_REQUIREMENT 1:_ In the article on passive husbands, what book title was Bishop T.D. Jakes preaching about in the sermon?
_REQUIREMENT 2:_ From the article on passive husbands, copy out the stretch from "When something is" through "be created, right?".
_REQUIREMENT 3:_ Pick up the article on passive husbands after its last sentence and keep writing.

_EXCERPT PROVIDED:_
--- START ---

One of the biggest problems being faced in marriages today is when a husband stops leading in the marriage. Somewhere along the way he has shut down and stopped communicating. He has decided to stop feeling and go along for the ride because in his mind he thinks this might be easier. Maybe he feels like his wife doesn’t respect him. Maybe he feels like he has to work really hard for his opinion to matter. Maybe he feels like a failure, like he has screwed up too much in the past to be able to stand upright and take the responsibility he needs to in the marriage.
A couple of weeks ago I was thinking. When someone is decisive what do they end up doing? They make a decision.
When something is reactive what winds up happening? You get a reaction.
When someone is creative what happens? They make a creation.
So, it would only make sense that if someone is passive, then passion should be created, right?
Wrong. I was puzzled. I checked my theory again.
Explosive > Explosion
Emotive > Emotion
Active > Action
Distinctive > Distinction
Impressive > Impression
Almost every word I thought of with an “ive” ending led directly to a resultant “ion” ending word that described putting the adjective into action. So, why does this fail when we get to the word passive? If we look at the word passive in the dictionary we are told that it means lacking in energy or will. Another definition listed is not active or operating. Maybe since the definition is “not active” and we said the “ion” ending was when we put the adjective form in action we just can’t get to passion.
My theory is that there is something that is keeping the passive person from operating. Maybe something has broken within his system. There is probably something that is keeping him from expressing the passion inside.
About the time I was pondering this, I came across a sermon by Bishop T.D. Jakes in which he was talking about a new book he had written titled, Let It Go. He preached on Matthew 18: 21-35. This is the Parable of the Unmerciful Servant. You probably remember that in this passage Jesus tells Peter that you should forgive your brother seventy times seven. The parable part of this scripture tells the story of a servant that owed his master a large sum of money. The master ordered that the servant, his wife, his children, and all that he had be sold off to repay his debt. The servant begged for mercy from the master and the master cancelled his debt. The servant went from there and found a fellow servant who owed him a fraction of what he owed the master. He grabbed the fellow servant and choked him, demanding he pay back his debt. The fellow servant begged for mercy from the servant but he refused and threw him into prison until he could pay off his debt. The master heard how the servant treated the fellow servant and called him in. Angry over his treatment of the fellow servant after he had pardoned the servant’s debt, the master turned the servant over to the jailers to be tortured until his debt was paid in full.

--- END ---

_STORED DATA:_
--- START ---

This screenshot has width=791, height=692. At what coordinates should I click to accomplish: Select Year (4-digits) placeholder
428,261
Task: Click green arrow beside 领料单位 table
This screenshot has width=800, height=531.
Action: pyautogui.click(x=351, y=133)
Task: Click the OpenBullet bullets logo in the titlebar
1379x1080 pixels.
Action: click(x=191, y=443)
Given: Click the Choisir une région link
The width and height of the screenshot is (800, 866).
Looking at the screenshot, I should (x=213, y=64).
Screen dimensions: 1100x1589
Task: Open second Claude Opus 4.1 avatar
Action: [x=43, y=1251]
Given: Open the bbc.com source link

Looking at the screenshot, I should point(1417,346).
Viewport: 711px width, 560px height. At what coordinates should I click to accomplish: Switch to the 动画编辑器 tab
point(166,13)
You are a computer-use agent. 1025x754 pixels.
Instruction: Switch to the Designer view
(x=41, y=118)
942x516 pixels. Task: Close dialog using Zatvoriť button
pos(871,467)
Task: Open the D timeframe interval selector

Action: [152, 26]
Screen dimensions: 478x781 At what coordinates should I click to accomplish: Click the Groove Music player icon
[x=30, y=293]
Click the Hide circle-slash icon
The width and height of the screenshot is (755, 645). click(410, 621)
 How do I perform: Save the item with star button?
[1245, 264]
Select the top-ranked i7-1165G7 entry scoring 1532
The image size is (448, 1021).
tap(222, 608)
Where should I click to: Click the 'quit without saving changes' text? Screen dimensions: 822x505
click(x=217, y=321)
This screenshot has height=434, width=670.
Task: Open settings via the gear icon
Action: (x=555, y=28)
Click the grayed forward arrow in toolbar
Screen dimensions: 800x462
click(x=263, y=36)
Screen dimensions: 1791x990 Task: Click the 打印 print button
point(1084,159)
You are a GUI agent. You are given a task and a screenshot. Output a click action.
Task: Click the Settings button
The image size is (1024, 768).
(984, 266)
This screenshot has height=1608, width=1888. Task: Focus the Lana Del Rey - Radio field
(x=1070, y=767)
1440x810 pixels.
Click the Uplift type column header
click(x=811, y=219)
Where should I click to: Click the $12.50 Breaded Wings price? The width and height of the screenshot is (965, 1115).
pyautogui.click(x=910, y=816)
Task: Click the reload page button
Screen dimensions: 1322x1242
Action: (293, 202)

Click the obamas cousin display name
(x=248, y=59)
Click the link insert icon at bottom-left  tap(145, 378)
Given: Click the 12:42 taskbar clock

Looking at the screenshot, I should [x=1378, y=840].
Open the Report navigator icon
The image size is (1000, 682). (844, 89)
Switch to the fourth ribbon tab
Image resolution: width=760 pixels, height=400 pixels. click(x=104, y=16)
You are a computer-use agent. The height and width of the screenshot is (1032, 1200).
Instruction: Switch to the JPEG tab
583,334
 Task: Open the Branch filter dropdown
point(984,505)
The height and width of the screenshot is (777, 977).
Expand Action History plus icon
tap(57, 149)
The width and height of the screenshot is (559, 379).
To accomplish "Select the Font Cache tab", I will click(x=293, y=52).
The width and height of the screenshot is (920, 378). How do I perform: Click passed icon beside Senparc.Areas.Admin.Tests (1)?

--- END ---

_EXPECTED ANSWER 1:_ Let It Go

_EXPECTED ANSWER 2:_
When something is reactive what winds up happening? You get a reaction.
When someone is creative what happens? They make a creation.
So, it would only make sense that if someone is passive, then passion should be created, right?

_EXPECTED ANSWER 3:_
Matthew 18:35 states, “This is how my heavenly Father will treat each of you unless you forgive your brother from your heart.”
Bishop Jakes emphasized Matthew 18:28. This is the part of the story where the servant grabbed the fellow servant and began to choke him. He made the analogy that when we don’t forgive someone for something that it chokes us, it cuts off our ability to operate, and that it takes away our will. It breaks our system down.
When we are passive my guess is that we are choking on something in our lives. We may feel that our wives do not respect us. We may feel like we are trapped in this big thing called life. We may feel that we are damaged goods. We may feel like we aren’t good enough. Maybe we feel that if we try to lead we will be exposed or fail. There is something that we are holding onto that is keeping us from operating like we should. Is there something that you need to let go of so you can step up and be the man you need to be? Is there something that you need to get right with your wife or with God so you can stop suffocating? What is causing you to be so bogged down in pride that you have lost the ability to feel anymore?
The Lord’s Prayer has a line that says, “If you forgive men when they sin against you, your heavenly Father will also forgive you. But if you do not forgive men their sins, your Father will not forgive your sins.”
That should be a pretty good wakeup call to many of us. You may have something that you are holding against your spouse today, holding against your predicament, or holding against yourself. As long as you hold it firmly you will not be able to breathe and it will draw the life out of you. It is likely that if you are being passive in your relationship you are holding on to something and it is slowly killing you and the relationship. Until you let go, you are never going to be able to put passion into your marriage. You may be able to enjoy some things, but you will not be able to enjoy it to the fullest extent. Until we can take away all of the obstructions choking us out we will not be truly fulfilled. Figure out what is choking you down today and turn from being a passive husband to a husband with passion.